* [Data under study]
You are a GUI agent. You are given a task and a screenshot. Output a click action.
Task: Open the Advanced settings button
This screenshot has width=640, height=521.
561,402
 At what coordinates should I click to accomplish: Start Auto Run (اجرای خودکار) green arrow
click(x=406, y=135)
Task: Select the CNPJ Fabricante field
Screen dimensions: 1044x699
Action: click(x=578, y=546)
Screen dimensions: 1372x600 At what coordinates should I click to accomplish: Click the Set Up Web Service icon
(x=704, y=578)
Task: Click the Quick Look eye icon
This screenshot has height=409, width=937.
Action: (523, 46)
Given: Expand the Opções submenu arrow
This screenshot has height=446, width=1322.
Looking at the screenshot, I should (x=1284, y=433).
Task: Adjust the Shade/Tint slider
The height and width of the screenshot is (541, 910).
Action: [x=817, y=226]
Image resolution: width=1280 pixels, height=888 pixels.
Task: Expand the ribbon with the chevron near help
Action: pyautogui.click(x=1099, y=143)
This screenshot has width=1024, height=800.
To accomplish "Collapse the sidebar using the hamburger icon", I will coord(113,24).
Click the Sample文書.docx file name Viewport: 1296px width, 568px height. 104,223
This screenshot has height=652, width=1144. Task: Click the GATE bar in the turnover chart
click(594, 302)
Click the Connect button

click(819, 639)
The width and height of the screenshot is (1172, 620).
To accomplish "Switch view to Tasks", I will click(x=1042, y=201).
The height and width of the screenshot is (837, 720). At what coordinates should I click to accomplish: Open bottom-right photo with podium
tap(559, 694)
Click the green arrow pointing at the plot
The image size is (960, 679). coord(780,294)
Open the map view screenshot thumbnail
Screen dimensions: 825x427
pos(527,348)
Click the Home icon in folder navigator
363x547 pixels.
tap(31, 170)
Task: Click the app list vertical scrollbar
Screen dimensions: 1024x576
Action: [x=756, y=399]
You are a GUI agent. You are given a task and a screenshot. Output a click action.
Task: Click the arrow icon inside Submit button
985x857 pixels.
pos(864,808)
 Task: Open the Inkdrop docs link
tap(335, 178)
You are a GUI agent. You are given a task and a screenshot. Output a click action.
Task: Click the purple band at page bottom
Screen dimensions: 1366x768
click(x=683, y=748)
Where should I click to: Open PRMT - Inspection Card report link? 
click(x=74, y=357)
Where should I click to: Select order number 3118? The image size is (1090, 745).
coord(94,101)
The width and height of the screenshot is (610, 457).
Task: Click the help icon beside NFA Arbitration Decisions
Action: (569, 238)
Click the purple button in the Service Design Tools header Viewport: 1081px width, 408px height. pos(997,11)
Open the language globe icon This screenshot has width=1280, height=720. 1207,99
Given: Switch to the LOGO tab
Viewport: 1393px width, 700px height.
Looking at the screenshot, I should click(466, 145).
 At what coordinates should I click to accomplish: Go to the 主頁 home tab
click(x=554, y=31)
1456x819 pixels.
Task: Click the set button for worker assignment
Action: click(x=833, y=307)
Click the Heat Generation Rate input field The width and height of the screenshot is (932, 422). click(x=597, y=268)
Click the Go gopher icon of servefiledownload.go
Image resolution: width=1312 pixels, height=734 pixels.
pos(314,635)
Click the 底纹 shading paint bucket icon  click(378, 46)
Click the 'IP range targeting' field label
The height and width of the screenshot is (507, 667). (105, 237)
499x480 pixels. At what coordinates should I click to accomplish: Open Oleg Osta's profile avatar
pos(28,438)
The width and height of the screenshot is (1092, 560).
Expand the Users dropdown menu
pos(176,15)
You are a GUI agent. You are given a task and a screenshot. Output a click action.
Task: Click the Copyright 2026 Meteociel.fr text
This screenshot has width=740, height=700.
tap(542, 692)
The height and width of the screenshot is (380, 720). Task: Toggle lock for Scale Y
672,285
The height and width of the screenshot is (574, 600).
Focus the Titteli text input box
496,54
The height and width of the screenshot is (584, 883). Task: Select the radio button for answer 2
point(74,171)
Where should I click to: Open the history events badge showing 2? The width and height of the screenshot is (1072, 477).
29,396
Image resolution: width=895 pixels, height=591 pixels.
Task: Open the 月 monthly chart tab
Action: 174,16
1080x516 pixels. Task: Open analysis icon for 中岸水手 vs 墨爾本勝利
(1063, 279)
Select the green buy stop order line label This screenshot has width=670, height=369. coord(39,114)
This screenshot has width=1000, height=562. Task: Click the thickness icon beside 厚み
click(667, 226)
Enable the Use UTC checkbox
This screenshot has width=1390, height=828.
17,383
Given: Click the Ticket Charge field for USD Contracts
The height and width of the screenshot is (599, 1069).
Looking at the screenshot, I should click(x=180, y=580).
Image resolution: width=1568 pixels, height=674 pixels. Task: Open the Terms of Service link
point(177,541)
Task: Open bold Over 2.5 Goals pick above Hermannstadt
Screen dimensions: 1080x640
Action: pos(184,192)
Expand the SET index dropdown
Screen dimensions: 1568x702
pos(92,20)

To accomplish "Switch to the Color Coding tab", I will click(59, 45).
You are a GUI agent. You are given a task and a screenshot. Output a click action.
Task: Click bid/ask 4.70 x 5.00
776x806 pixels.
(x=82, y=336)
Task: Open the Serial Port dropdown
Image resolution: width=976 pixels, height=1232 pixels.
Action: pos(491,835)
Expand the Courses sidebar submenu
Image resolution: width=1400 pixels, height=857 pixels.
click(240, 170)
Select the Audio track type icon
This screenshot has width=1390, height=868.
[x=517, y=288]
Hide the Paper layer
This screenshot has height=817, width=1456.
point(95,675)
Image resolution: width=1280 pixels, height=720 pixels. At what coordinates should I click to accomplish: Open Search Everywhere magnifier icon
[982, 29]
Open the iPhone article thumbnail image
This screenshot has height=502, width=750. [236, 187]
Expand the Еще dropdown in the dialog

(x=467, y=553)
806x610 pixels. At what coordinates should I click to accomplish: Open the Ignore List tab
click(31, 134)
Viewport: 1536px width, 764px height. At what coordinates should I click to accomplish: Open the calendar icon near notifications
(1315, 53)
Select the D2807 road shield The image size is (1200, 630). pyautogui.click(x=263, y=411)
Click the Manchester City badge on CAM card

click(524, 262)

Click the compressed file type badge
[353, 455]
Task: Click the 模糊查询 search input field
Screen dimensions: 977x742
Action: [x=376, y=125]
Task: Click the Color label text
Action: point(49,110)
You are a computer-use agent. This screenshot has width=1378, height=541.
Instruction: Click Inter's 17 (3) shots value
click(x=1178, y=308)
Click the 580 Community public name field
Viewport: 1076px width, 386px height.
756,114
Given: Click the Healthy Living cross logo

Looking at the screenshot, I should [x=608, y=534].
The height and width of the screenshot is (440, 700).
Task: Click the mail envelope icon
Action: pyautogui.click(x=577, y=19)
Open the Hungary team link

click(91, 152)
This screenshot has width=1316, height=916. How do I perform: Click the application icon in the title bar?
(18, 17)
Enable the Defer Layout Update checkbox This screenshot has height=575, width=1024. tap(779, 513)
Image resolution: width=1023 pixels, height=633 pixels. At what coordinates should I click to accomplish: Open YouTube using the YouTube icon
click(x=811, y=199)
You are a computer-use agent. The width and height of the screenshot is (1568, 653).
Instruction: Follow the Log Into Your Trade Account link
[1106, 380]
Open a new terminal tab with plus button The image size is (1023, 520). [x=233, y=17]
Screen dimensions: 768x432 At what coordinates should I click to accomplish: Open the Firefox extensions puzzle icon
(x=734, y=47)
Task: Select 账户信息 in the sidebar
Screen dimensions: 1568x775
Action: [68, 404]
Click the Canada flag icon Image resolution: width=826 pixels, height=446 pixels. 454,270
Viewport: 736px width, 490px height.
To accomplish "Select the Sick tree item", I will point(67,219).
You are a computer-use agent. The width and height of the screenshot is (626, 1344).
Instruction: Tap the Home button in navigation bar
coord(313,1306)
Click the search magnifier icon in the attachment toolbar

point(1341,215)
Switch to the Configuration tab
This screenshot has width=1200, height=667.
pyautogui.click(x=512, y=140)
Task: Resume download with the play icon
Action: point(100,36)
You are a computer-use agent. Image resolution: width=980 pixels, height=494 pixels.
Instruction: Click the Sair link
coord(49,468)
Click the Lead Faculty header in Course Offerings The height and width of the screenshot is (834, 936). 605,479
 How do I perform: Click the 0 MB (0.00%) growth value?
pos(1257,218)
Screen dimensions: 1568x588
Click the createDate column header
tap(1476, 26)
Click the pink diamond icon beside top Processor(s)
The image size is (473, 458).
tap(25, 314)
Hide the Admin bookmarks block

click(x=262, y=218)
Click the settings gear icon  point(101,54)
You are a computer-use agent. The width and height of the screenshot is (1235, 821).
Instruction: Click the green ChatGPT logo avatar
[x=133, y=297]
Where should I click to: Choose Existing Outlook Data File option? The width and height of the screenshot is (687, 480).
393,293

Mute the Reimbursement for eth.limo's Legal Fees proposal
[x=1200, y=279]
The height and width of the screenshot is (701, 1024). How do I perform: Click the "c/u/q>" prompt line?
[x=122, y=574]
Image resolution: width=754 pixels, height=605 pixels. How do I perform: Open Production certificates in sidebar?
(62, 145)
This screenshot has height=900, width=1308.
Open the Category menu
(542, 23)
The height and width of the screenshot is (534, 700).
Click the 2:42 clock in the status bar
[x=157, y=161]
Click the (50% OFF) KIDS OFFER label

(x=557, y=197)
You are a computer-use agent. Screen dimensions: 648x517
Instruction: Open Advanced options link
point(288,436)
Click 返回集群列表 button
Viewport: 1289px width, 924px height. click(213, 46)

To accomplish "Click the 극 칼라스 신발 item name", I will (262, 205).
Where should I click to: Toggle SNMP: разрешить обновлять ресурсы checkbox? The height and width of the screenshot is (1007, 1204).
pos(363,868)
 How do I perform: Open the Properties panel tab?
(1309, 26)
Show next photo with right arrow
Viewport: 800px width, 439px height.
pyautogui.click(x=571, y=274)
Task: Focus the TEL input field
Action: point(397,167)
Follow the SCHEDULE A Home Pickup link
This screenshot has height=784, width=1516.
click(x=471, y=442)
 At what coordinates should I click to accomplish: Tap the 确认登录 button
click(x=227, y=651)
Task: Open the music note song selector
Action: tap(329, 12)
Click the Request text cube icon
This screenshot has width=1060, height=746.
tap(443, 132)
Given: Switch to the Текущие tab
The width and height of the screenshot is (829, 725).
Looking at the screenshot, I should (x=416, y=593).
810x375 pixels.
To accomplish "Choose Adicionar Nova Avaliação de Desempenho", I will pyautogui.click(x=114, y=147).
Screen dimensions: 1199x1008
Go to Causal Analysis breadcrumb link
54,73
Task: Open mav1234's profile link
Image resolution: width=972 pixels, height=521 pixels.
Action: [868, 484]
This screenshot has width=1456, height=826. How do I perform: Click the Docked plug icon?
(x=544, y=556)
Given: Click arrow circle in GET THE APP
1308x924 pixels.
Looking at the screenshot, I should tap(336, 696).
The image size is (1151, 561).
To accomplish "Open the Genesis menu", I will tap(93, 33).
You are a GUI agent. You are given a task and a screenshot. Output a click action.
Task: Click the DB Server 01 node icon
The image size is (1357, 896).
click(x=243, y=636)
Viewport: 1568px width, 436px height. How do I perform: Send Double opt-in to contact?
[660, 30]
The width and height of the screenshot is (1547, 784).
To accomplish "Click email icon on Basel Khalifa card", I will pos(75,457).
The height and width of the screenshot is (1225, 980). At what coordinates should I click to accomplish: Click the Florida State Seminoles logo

* [What you are asked to do]
Copy every line of the entries above in which "computer" occurs.

* [Task response]
You are a computer-use agent. This screenshot has width=1378, height=541.
You are a computer-use agent. The width and height of the screenshot is (1568, 653).
You are a computer-use agent. The width and height of the screenshot is (626, 1344).
You are a computer-use agent. Image resolution: width=980 pixels, height=494 pixels.
You are a computer-use agent. The width and height of the screenshot is (1235, 821).
You are a computer-use agent. Screen dimensions: 648x517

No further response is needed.